Even if your relationship together is great, she needs some girl time. Girls connect in ways that men don’t understand, and that’s okay. Girl time is very fulfilling to her. Encourage her to join a book club, or go out regularly with good girl friends who share her values.

11. Forgive and forget

There will be mistakes. There will be times when she wrongs you. It will happen. You are not her judge, you are her husband. It’s time to forgive and forget. The quicker you can let go, the quicker you can both move on and be happier together.

12. Do your part

It takes two people for a marriage to work. You each need to give it your all. Step it up! If you need to, take a couple inventory and talk about how you can each contribute more to the relationship.

13. Open up to her

When you have a bad day at work, talk to her about it. When something is bothering you, don't feel like you have to protect her from it. Share it. She will appreciate that you trusted her enough to open up about it.

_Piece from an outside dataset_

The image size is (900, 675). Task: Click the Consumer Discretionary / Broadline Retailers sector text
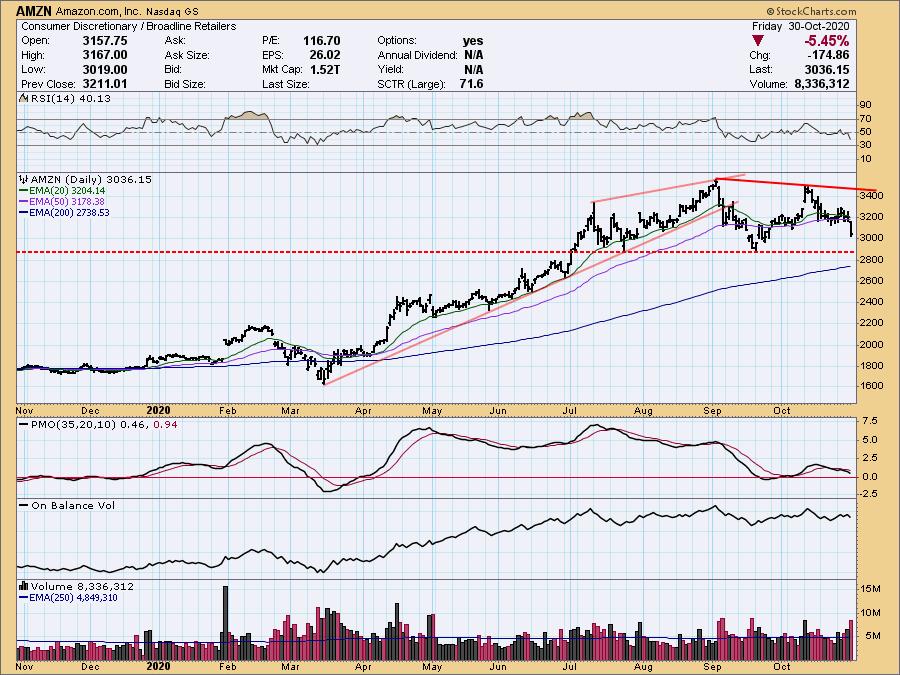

14. Keep your emotions in check

Anger can be a dangerous thing. It's okay to feel anger, but it's not okay to use your anger to hurt others—especially in your marriage. Keep your emotions in check by being open and honest in a calm and rational way. Make yourself heard so you can alleviate your anger and come to a resolution.

15. No secrets

If there is one thing that breaks up marriages, it's secrets. Remember that you are in this together. It's important to share things, especially those things that will affect both of you.

16. Listen, and don't give advice

When she comes to you upset or frustrated, sometimes she just wants you to listen. Being able to come to you and know that you care enough to hear what she is saying is a huge comfort to her. Unless she asks for advice, don't give it. Just hug her, tell her you trust her judgment, and always be a listening ear.

17. Do something you both like

Grow together in your marriage but finding something you both like to do together, and then share that thing. Perhaps it's playing tennis, going on walks, watching musicals, or playing pool. Whatever it is, do it regularly as a couple.

18. Get on the same page about money

Let's face it—money is a big factor in divorce. No matter how much you make, get on the same page about it. Share the responsibilities of tracking everything, paying bills, and making the decisions. Talk about spending and set limits. Be open about money and revisit the topic often.

19. Fight naked

You could most definitely literally fight naked. But this is more of a figurative approach. What it really means is to focus on what is important. Laugh instead of fight. Make love instead of ignore each other. Give instead of take. Be grateful instead of envious.

20. Remember why you're together

When she's crabby in the morning or is upset with you about something, stop and remember why you fell in love in the first place. That feeling doesn't have to die. Instead of fueling more contention, be more loving and just let it go.

Remember—if you don't take care of her heart, she may just give it to someone else, or perhaps seal you out. You may never be able to get it back. Cherish her and your union. Never take it for granted. Do something every day to enhance your marriage.